In contrast, the different forms of MsrB come from three distinct genes in mammals. The primary identified Msr, MsrB1, also called SelX or SelR, is a selenoprotein found in the nucleus and the cytosol; MsrB2, reported first as CBS-1, is present in the mitochondria; the MsrB3 gene encodes for two splice variants, MsrB3A and MsrB3B, localized in the endoplasmic reticulum and the mitochondria, respectively (40, 52). The MsrB enzymes are present in all eukaryotic tissues but show different levels of expression (40). It has been shown that different factors affect the transcription of the human MsrB1 gene: the transcription factor Sp1 may regulate its expression while methylation of the promoter may also be an important factor to control the promoter activity (21). An analysis of MsrA-knockout mice also suggests that the expression of MsrB1 is influenced by MsrA and by selenium (78). In addition, many MsrBs have been characterised as zinc-containing enzymes. These MsrBs bind a zinc atom to cysteine residues organized in Cysteine-X-X-Cysteine motifs in which X refers to any amino acid. The precise role of zinc still has to be elucidated, but it has been suggested to be involved in the structural function of the enzymes (57).
It is interesting to note that both MsrA and MsrB are found in different compartments of the cell (Fig. 3), most likely to reduce the two diastereoisomeric forms produced by methionine oxidation. Still, the endoplasmic reticulum possesses only an MsrB3 enzyme form, suggesting the putative existence of an epimerase in this compartment to allow the reduction of the Met-S(O) form.

Catalytic mechanism of Msrs
The catalytic mechanism of MsrA and MsrB is based on three steps (9). First, the Msr catalytic cysteine residue interacts with the methionine sulfoxide substrate, inducing the formation of a sulfenic acid intermediate and the release of the reduced methionine. Then, the sulfenic acid intermediate is attacked by a recycling cysteine residue, leading to the formation of an intramolecular disulfide bond. Finally, the disulfide bond is reduced by an electron donor, the NADPH-dependent thioredoxin/thioredoxin reductase system in vivo, leading to the regeneration of the Msr active site (Fig. 4).

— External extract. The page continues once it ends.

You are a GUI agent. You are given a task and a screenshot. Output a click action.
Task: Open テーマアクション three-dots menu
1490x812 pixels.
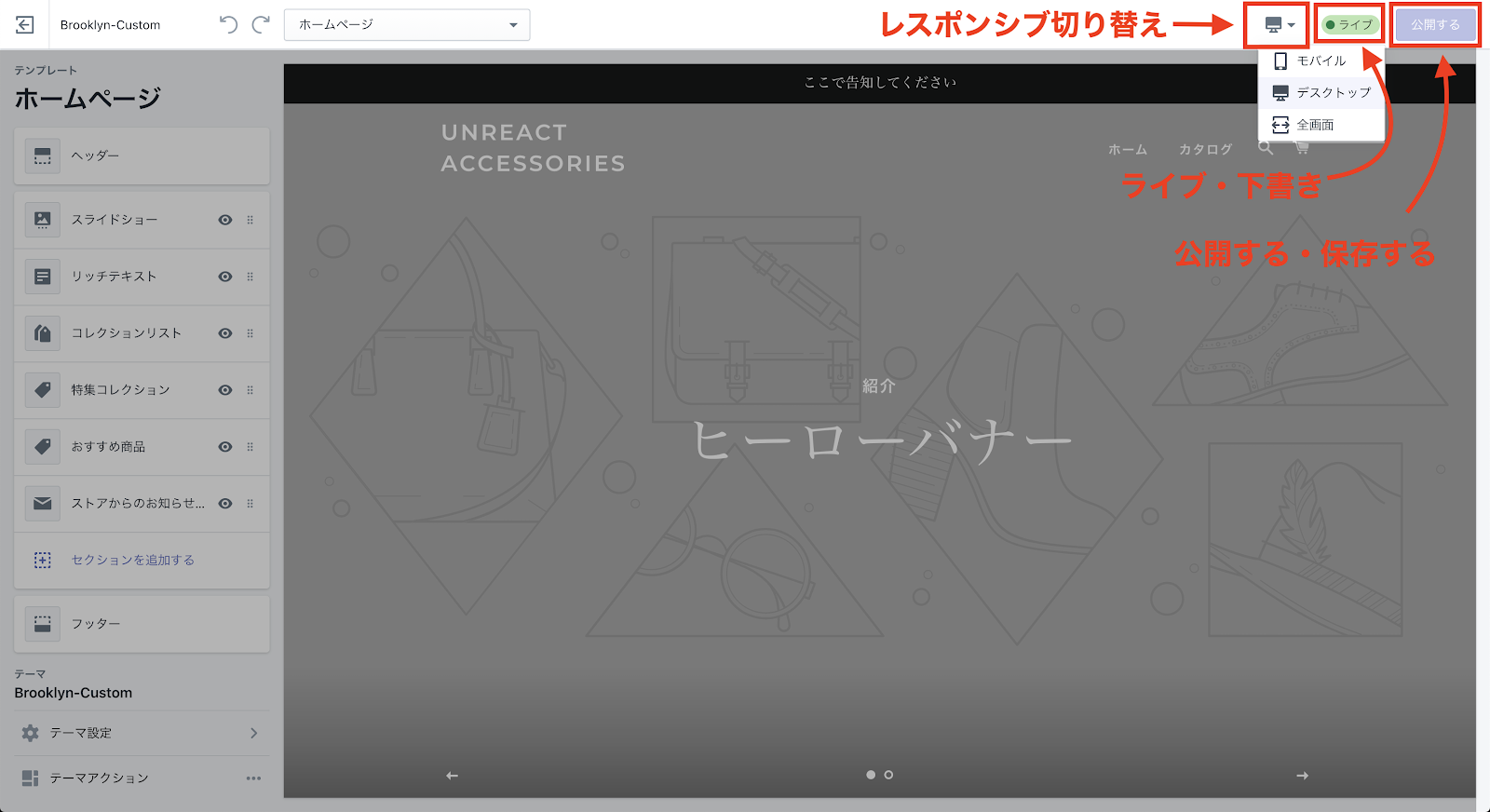pyautogui.click(x=253, y=778)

However, some variations are observed in the catalytic mechanism of the different Msrs, particularly in the number of recycling cysteines involved in this process. Indeed, MsrA can have one recycling cysteine residue in their active site like in Neisseria meningitidis but two recycling cysteines can also be implicated in the catalytic mechanism, as observed in Escherichia coli and bovine MsrAs. In the latter case, two successive disulfide bonds are formed, between the catalytic and a recycling cysteine residue and then amid the two recycling residues. However, some MsrAs appear not to have any recycling residue, suggesting that the sulfenic acid intermediate is directly reduced by an electron donor. This trait has been observed in Chlamydomonas MsrA (51). Similarly, MsrBs can be divided in two subclasses, the ones that possess one recycling cysteine residue (approximately 60% of the MsrBs) as seen in Neisseria meningitidis and the ones that lack this residue (the remaining 40%) like in the three mammalian MsrBs. However, the selenoprotein MsrB1 is believed to use an alternative recycling cysteine residue located in a different position than expected (53). Otherwise, in the absence of a recycling cysteine, the sulfenic acid intermediate may be reduced by alternative mechanisms (24).

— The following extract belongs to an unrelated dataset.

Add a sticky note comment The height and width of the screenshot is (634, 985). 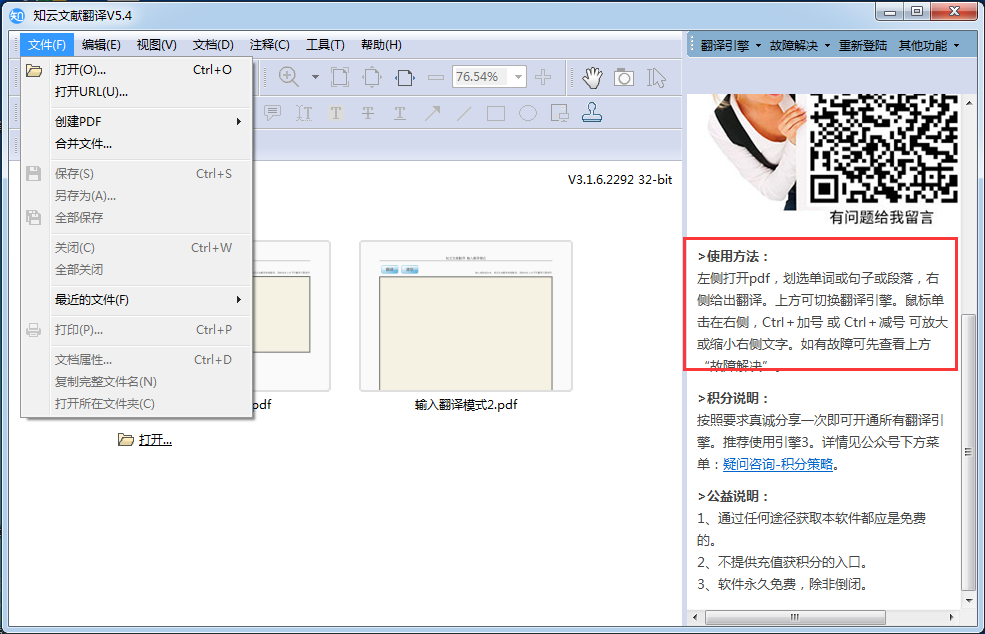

The role of Msrs in oxidative stress conditions
The main role for Msrs is to repair oxidized methionines. From this characteristic, various functions have been allocated to the Msr system. It has been shown that Msrs act as an effective antioxidant for cells. Indeed, surface-exposed methionines are easily oxidized by ROS and are subsequently reduced back by the different Msrs. The successive oxidation/reduction reactions are believed to trap the ROS, the Msr system is then acting as a potent ROS scavenger (63). Furthermore, by preferentially attacking the surface-exposed methionines and not the crucial residues located in the catalytic site of the peptides, the ROS will not damage important protein functions. Such antioxidant property is crucial to maintain protein homeostasis in cells.

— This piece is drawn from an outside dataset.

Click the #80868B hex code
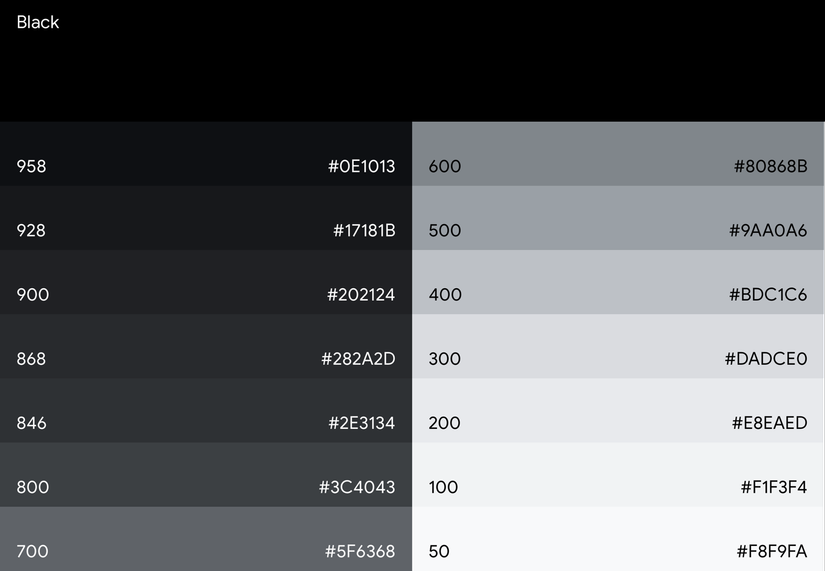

In addition, the successive methionine oxidation/reduction has also been proposed to act as a protein regulating system, supporting a role of potential regulator of cellular function (46). Similarly to the phosphorylation/dephosphorylation process, the activity of a protein will be dependent on the level of oxidation of specific methionines. Oxidation of methionine residues causing an impairment of function has been described in various proteins that are Msr substrates in vitro, such as human alpha-1-proteinase inhibitor (49), apolipoproteins AI and AII (35), HIV-2 protease (19), Ffh (25), calmodulin (3, 110) and mitochondrial cytochrome c (13).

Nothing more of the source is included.